Ивась вылез из-за мешков и подсел к костру рядом со стариком.
— Чего ж ему стало больно! Это так! — нехотя отвечал Фома и закурил трубку.
— А он кто?
— О-тто! — кто ж его знает?
Вспыхнули дрова и весело загудевший костер ярко осветил собеседников.
Густо обросший волосами, с бородою по пояс, белый как лунь Фома и маленький, черный как жук Ивась фантастично живо обрисовались на темном фоне утеса.
— Эге, — встревожился Фома, — как бы нам, Ивась, барку не спалить! Глянь, поди, не завалилась ли где искра.
— Ни, деда, не завалится! Вишь, они за корму сыплются.
— Ну-ну, сиди уж, лентяюшко!.. — добродушно проговорил старик.
— Слышь? слышь, деда, опять ухает! — взволнованно прошептал Ивась.
Но Фома сосредоточенно уставился на костер, делая вид, что ничего не слышит.
— Деда! А може, то леший?
— Сш-ш! — гневно зашипел Фома и торопливо плюнул через левую руку. Мальчик робко посмотрел на старика и примолк.
— Разве так можно? Сколько раз говорил тебе! — укоризненно шептал старик.
— Я забыл, деданька!
— Как можно забывать! Какой же ты таежный человек после этого будешь?!
Фома сурово нахмурил лохматые брови и усиленно потянул из трубки, — та ярко вспыхнула и гневно захрипела.
— Деда!
— Чего еще там? — сердито отозвался Фома.
— Деда! миленький, расскажи! — говорил мальчик, ласкаясь к старику.
Брови старого Фомы дрогнули и поползли куда-то вверх.
— Смотри, Ивась, смотри! рыбина-то какая большая всплеснулась! — говорил старик, стараясь не поддаться ласке.
— Расскажи, деда!
— Ну-ну, пострел! Что же рассказать-то тебе?
— Все, деда: кто на утесе стонет и кого ты спать посылал.
— Вишь, пострел какой, — все слышит! Добойный парень будет!
И старый Фома любовно потрепал Ивасеву голову.
— Ну! — торопил мальчуган.
— Так вот! — тихим шепотом начал Фома, словно боясь, что чуткая ночь подслушает его рассказ. — Давно, вишь, дело-то было, очень давно, — и жил тогда на свете человек именем Баджей. Жил он в горах, между двух рек; одна по широкой долине струилась, а другая глухой трущобой дорогу себе проложила.

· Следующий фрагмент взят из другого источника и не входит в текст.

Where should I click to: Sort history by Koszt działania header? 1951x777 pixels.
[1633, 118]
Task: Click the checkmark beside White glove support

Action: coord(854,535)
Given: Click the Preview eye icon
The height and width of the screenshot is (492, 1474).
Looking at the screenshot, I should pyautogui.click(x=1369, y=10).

Богат был дом старого Баджея, много у него всякого добра: серебра и золота, и мехов, и камней самоцветных, много слуг добрых, а скотины и счету нет!

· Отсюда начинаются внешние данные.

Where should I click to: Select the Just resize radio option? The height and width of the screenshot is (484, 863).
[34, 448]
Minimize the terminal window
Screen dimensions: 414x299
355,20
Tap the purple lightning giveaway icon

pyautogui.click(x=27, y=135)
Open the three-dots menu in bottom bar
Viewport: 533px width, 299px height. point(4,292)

Только завидно стало Баджею, что у бедного соседа Джиркина олени очень уж добрые родятся, рога — как старый кедр густые, ноги словно из стали кованы, а бежать пойдут — и-и! Ветер отстает.
Пришел однажды Баджей к соседу и говорит:
— Будь здоров, брат Джиркин, дому твоему мир!
— Садись, Баджей, — гость будешь! Чем ласкать прикажешь?
— Прими привет, — ничего не хочу; говорить пришел!
— Скажи, брат мой!
— Продай оленей!
И темная тучка легла на лбу Джиркина, и он сказал:
— Прощай, Баджей!
— Не обессудь, Джиркин! — сказал Баджей и ушел.
Было лето, была осень и зима белым саваном горы покрыла, когда надел Баджей лыжи и снова пришел ко двору соседа.
— Тепло в избу, добрый сосед! — сказал он.
— Спасибо! Заходи.
— Зайду, коль об оленях говорить будем.
— Нет, Баджей! Дай умереть, тогда приходи.
И разгневался старый Баджей и сказал:
— Покаешься еще, несчастный нищий, да поздно будет!
Так от матери-зависти родилась дочь-вражда и стала вражда расти. И возненавидел Баджей Джиркина, и стали люди враги.
Была ночь, темная, осенняя ночь. По горам гудит злой северный ветер и гонит черные мокрые тучи; а они не хотят лететь, цепляются за высокие утесы и плачут дробными слезами; шумит и стонет темная тайга, скрипят старые сосны, и не слышно было, как две тени подкрались из лесу к хижине Джиркина.
Была страшная буря той ночью. Великий гром бегал по горам и метал огненные стрелы на землю, и не знали люди, за что наказан Джиркин, когда увидали его хижину, объятую пламенем.
Плакали черные тучи той ночью, плакали старые березы — заплакал тогда и Джиркин.
И снова пришел Баджей к соседу и сказал:
— Вот ты теперь беден, Джиркин, — продай мне твоих оленей и ты будешь богат!
— Владей своим богатством, а я буду пасти моих оленей! — ответил Джиркин и ушел.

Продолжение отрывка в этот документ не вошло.